Element and text location data:
========================

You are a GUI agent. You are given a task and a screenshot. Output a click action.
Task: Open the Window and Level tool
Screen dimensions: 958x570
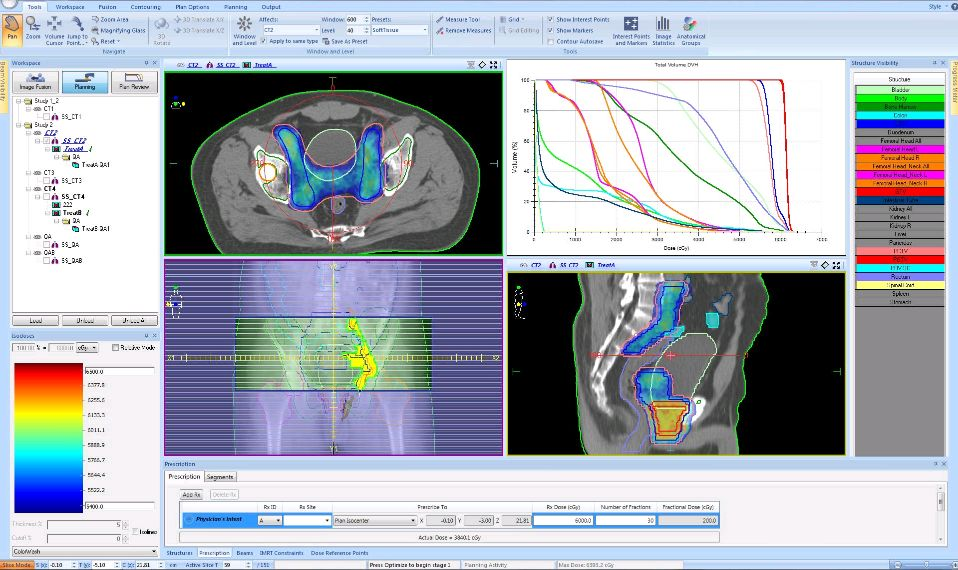pos(244,30)
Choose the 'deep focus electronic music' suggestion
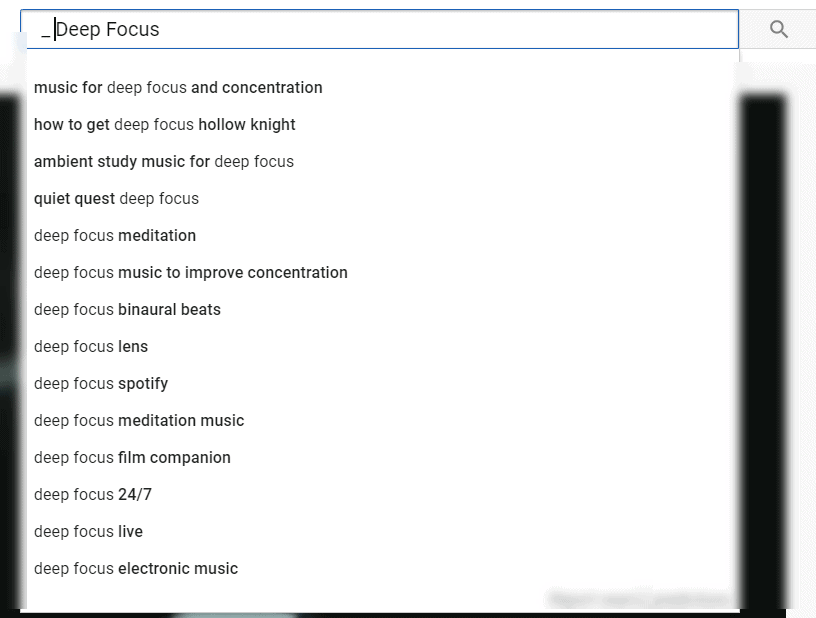The height and width of the screenshot is (618, 816). [136, 569]
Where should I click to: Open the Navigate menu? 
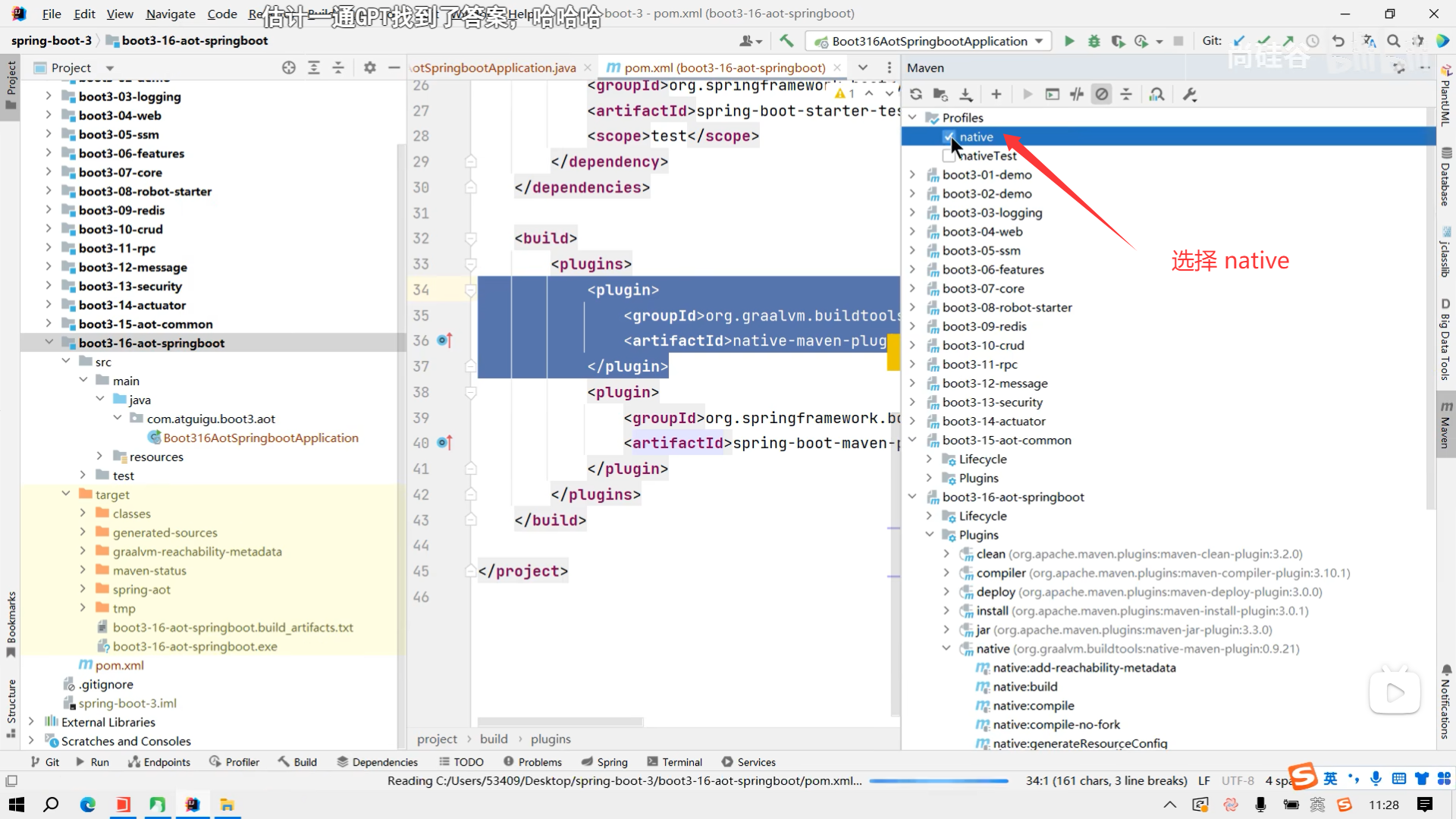tap(170, 14)
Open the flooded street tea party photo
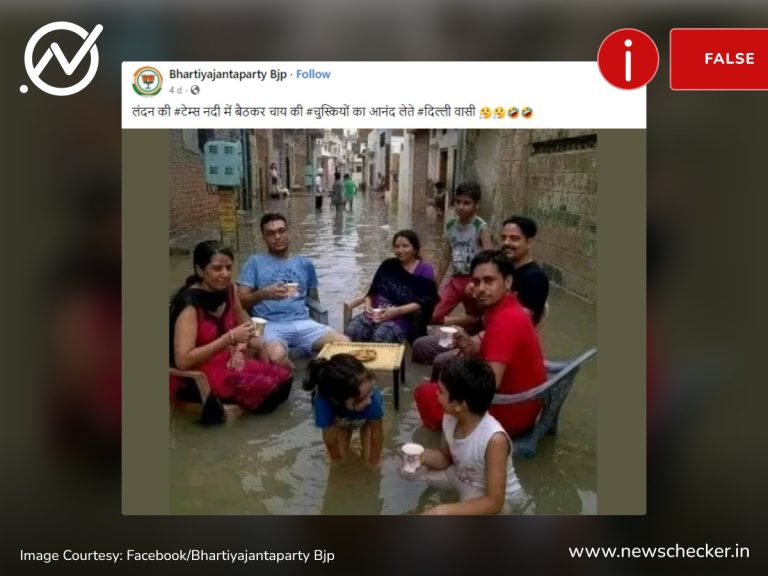The image size is (768, 576). [383, 322]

========================

◆ EXERCISE DETAILS
Return the text of every item above word for word, leaving out the pictures.

◆ RESPONSE
You are a GUI agent. You are given a task and a screenshot. Output a click action.
Task: Open the Window and Level tool
Screen dimensions: 958x570
pos(244,30)
Choose the 'deep focus electronic music' suggestion
The height and width of the screenshot is (618, 816). [136, 569]
Where should I click to: Open the Navigate menu? 
tap(170, 14)
Open the flooded street tea party photo
The image size is (768, 576). [383, 322]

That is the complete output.